# cz help needed



## verminshooter29 (Apr 12, 2009)

hi guys my first post in the cz section.im from n ireland and am planning on buying a cz pistol for practical pistol and a little practice shooting.i have shot a glock 34 and a sp01 shadow. the glock felt too whippy in my hand.i like the extra weight of the cz and how it handles. the cz i shot was a 40 cal.my thumb had a hard time reaching the slide release lever and i had to do it with my left hand.due to the british pound/euro exchange rate the price of everything here has went sky high so a dealer has told me about a cz85 pistol in 9mm. it is brand new but has been sitting on a dealers shelf for a while so it would be a fair bit cheaper.i have also asked him for a price on a 9mm sp01 shadow. i am only a beginner so would appreciate any help or advise you guys could offer me on both these pistols.is the sp01 going to be miles in front of the normal 85 and will it be woth the extra cash? thanks


----------



## Pistolero (Mar 6, 2009)

The CZ 85 is a very nice pistol. It has the same 4.7" barrel as the SP-01 although the frame has no rails (not a big concern for most shooters). The ambidextrous controls are a nice touch -they even made the slide-stop lever ambidextrous! The 85 has a manual safety unlike my SP-01 Tactical with ambi decock. I prefer decock though, admittedly, most prefer the manual safety for some archaic reason... 

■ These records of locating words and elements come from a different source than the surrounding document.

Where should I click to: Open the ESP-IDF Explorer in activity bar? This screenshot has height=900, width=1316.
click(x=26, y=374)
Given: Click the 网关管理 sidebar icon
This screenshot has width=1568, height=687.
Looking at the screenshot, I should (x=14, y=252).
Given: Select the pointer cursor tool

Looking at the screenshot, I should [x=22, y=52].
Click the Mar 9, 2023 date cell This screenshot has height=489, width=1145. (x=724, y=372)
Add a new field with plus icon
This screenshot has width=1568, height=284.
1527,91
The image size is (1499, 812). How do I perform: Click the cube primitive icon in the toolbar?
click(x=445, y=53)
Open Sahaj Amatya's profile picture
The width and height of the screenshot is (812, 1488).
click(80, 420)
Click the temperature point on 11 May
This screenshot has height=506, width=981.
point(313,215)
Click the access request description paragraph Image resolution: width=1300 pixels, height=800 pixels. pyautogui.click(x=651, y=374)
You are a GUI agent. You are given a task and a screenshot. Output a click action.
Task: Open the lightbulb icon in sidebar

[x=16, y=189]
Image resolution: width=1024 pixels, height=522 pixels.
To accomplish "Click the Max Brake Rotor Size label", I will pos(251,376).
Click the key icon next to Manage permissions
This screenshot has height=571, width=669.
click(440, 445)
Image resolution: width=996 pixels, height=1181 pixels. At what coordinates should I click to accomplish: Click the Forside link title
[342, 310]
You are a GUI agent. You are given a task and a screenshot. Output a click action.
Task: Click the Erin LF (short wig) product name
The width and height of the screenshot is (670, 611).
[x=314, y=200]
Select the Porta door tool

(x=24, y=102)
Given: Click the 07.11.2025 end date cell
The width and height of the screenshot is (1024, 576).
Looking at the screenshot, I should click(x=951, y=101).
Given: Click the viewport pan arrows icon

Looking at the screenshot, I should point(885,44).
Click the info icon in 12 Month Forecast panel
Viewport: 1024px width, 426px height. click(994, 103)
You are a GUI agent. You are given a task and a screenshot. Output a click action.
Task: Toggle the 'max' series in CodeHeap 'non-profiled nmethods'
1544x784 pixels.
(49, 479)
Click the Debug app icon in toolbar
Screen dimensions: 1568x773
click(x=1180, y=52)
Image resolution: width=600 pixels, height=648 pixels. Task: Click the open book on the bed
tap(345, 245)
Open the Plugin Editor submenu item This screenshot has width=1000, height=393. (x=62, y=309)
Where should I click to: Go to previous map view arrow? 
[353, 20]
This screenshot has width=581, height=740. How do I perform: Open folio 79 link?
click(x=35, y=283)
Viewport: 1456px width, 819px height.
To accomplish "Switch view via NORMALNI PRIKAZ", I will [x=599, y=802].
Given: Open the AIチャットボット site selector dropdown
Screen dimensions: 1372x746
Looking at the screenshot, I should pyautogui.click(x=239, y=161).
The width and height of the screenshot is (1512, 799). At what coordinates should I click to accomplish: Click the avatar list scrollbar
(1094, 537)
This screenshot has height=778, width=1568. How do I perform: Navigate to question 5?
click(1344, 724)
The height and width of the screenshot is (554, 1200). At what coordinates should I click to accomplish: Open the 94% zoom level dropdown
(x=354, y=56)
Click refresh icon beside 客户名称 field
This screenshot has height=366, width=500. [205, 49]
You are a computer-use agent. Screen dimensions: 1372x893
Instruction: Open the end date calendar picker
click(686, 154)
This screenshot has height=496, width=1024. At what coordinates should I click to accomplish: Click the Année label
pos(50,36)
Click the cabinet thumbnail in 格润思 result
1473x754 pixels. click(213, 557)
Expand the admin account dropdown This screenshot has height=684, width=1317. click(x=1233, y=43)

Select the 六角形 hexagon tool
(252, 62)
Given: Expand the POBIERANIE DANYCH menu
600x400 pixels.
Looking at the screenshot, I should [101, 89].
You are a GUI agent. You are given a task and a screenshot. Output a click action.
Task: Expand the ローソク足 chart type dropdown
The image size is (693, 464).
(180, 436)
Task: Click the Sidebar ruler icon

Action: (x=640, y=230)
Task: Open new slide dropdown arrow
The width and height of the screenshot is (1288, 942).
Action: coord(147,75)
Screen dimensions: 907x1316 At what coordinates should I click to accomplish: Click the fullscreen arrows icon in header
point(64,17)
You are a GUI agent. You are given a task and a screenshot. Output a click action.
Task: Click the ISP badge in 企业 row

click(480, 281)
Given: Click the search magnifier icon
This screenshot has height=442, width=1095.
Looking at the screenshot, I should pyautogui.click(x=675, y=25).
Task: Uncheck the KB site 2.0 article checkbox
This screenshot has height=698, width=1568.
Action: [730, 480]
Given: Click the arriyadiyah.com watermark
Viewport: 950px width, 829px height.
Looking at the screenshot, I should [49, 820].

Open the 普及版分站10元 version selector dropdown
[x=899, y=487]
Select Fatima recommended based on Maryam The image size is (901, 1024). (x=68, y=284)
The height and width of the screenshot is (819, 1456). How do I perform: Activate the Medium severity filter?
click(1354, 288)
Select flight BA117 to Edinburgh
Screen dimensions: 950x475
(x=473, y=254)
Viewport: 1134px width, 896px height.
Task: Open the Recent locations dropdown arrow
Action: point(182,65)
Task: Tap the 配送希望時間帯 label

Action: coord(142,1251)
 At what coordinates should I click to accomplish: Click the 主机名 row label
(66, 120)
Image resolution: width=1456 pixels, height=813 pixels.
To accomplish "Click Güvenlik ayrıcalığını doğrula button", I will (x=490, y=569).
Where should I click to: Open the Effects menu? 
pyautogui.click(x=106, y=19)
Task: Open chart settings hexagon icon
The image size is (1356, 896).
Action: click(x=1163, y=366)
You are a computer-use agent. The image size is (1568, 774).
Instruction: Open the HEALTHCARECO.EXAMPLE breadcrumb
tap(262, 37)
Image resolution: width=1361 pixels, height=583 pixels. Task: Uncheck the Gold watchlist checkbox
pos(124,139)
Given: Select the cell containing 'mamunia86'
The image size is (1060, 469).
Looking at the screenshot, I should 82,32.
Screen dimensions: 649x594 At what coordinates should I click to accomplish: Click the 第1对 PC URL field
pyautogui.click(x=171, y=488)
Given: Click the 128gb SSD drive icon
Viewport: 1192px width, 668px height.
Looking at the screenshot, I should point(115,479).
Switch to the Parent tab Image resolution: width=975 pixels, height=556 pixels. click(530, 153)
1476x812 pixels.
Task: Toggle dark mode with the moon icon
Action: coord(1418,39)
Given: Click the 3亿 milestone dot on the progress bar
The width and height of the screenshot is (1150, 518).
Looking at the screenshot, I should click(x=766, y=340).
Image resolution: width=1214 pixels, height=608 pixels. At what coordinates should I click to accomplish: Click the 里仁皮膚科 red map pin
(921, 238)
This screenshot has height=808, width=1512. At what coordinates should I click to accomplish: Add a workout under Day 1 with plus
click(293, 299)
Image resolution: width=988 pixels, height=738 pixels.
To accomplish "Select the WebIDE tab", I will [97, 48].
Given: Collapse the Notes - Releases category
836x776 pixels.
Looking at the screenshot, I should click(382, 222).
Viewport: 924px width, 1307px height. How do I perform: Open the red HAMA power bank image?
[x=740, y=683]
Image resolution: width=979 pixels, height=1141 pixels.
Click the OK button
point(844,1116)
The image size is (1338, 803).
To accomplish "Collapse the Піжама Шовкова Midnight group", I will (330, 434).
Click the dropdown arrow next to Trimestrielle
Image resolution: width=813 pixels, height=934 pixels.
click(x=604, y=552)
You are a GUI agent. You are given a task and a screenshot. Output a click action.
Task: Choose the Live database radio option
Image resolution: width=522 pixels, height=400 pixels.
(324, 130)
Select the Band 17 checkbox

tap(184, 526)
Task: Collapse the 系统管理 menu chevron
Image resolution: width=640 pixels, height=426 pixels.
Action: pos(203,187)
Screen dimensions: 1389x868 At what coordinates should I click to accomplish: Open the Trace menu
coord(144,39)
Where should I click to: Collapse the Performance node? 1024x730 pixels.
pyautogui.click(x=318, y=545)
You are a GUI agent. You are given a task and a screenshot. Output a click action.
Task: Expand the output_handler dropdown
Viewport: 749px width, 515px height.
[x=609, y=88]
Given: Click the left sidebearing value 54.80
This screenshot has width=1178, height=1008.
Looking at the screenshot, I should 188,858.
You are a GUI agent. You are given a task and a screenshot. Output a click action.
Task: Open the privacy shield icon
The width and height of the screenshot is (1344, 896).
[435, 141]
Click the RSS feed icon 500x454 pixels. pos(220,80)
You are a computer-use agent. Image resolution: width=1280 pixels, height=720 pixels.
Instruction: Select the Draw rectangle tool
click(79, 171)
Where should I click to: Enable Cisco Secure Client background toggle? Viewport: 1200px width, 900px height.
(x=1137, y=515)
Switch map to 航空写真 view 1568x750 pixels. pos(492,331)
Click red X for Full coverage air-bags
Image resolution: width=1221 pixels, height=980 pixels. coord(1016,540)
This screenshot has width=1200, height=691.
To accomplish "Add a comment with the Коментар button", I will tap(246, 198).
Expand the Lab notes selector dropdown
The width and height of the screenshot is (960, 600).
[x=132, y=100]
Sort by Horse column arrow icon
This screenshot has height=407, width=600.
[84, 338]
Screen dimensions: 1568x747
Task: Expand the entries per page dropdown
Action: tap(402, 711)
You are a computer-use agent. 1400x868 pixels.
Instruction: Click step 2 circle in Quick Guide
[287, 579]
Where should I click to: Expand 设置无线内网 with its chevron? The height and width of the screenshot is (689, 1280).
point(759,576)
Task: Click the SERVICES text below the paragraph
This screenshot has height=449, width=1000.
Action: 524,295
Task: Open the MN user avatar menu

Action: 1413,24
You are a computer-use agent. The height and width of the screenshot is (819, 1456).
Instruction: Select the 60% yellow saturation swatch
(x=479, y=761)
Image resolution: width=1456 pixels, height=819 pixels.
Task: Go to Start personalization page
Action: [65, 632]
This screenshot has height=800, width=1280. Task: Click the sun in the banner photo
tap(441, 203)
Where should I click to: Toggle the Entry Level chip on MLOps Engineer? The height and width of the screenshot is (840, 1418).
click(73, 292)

If you can get the model 85 cheaper it would be a great investment in a fine firearm. I know the shadow has target sights and the competition hammer which some prefer but the sights are liable to snag on clothing if the pistol is carried concealed for personal defense. As a target pistol the Shadow is probably more appropraite right out of the box though either gun could be set-up per your preferences after purchase (for additional cost).

They're both great guns. Good luck in your decision and procurement processes.


----------



## jimmy (Feb 3, 2009)

I think Pistolero gave you the detailed and honest reply and left the decision to you...As for my opinion, i will go a little further with a personal advice.. if you are looking for a range gun for fun shooting..Both guns have the same accuracy..I shoot my SP01 Tactical and I shoot a friend's CZ 75 BD which is similar to the 85..I handle both guns the same way, and the accuracy is amazing in both guns..So if you are looking to save some money on the 85 go ahead, you are not comprimising accuracy in any way.


----------